Memories of Bohol and the 1990 Killer Quake

Who ate my chocolate hills?

Who ate my chocolate hill?

It was one of those unplanned trips in 2011 when me and family went to Bohol for a visit. We stayed in my husband’s grandfather’s house in Getafe which is one and a half hours from Tagbilaran City.

My husband’s grandfather’s house is big and is located in a family compound. The source of water is limited to a well that is at least one kilometer from the old man’s house so water is a luxury in that area. Cellphone signal for Smart subscriber is poor and most of the people at the compound is using Globe. The air is so fresh and clean but humidity is high so my hair easily gets sticky. The beaches in Talibon are not yet well-developed but the place is well-maintained so I have no problem with that. The biggest bonus is the luxury of eating fresh prawns everyday at half the price in Manila!

Oh, Bohol, I fell in love with you the moment I set foot on you on February 2011! Everybody seemed to be happy and welcoming. It would break my heart to see you ruined if we happen to be given a chance to be back there in 2014. Last Tuesday, an officemate informed me about the earthquake and when I saw the damage through the internet, I checked on my sister-in-law in Cebu if they were safe. (Yes, they were!)
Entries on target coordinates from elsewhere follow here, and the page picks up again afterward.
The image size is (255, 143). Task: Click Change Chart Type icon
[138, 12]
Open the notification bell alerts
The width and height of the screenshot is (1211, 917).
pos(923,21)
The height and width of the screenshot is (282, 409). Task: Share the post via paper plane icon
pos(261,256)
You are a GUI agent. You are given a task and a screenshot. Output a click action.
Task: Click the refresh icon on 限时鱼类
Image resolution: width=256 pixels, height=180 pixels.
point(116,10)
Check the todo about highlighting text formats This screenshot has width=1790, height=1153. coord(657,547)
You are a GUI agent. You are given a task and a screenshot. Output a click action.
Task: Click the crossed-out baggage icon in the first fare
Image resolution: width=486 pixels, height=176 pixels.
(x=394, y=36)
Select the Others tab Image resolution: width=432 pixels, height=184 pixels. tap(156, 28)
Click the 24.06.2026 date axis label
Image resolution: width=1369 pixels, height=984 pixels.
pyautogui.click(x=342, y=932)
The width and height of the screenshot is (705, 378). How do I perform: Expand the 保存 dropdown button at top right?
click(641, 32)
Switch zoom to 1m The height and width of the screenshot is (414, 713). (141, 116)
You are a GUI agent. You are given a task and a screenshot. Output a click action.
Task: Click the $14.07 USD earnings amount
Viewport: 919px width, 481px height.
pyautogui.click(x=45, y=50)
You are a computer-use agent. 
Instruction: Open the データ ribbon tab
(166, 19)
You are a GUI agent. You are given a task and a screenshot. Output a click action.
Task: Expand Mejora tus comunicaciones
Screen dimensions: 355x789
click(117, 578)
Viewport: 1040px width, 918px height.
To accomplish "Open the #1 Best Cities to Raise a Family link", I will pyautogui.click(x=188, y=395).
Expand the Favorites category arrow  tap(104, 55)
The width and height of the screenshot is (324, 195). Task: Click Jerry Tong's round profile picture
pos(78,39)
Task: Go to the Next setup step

So far, the earthquake that traumatized me was the 1990 killer quake that hit Central and Northen Luzon. I was alone in the house when I felt the tremor. The first thing that came to my mind was my parents and my brother’s safety. The two-week class suspension then gave me the opportunity to watch all kinds of news about the damage in Baguio, Cabanatuan and Dagupan.

I can still remember how a young teenage student, whose lower body was trapped under the rubbles, died two days after a brief TV interview. (Talk about the LIVE coverage, huh!) Baguio, a famous tourist destination in the Philippines, was a total wreck! (They managed to bounce back fast; there little traces of the earthquake when I went there in 1994)

The earthquakes that I experienced in Baguio where more of vertical movements so I didn’t find it alarming at all. But experts said that a vertical movement is more damaging than a horizontal one just like what happened in 1990.

It’s saddening to lose the centuries-old churches in Bohol which are considered to be tourist attraction because of their historical value. There are roads to repair and citizens to be financially assisted, too. Sagbayan and Carmen, two of Bohol’s tourist destinations are affected so income from tourism is not reliable at this point.

Baguio was quick to recover because tourism was not just its main source of income. They have well-established universities like University of Baguio, Baguio Colleges Foundation (University of the Cordillera) and Saint Louis University so the place is highly commercial with the influx of students from local and abroad. They have large companies like Texas Instruments and Moog. Aside from the city government’s budget, the likelihood of faster restoration is high for high-profile places.

The same cannot be said about Bohol where tourism, fishing and agriculture is the main source of livelihood. I hope that donations will reach the affected citizens on time. Yes, Bohol and Cebu can rise again.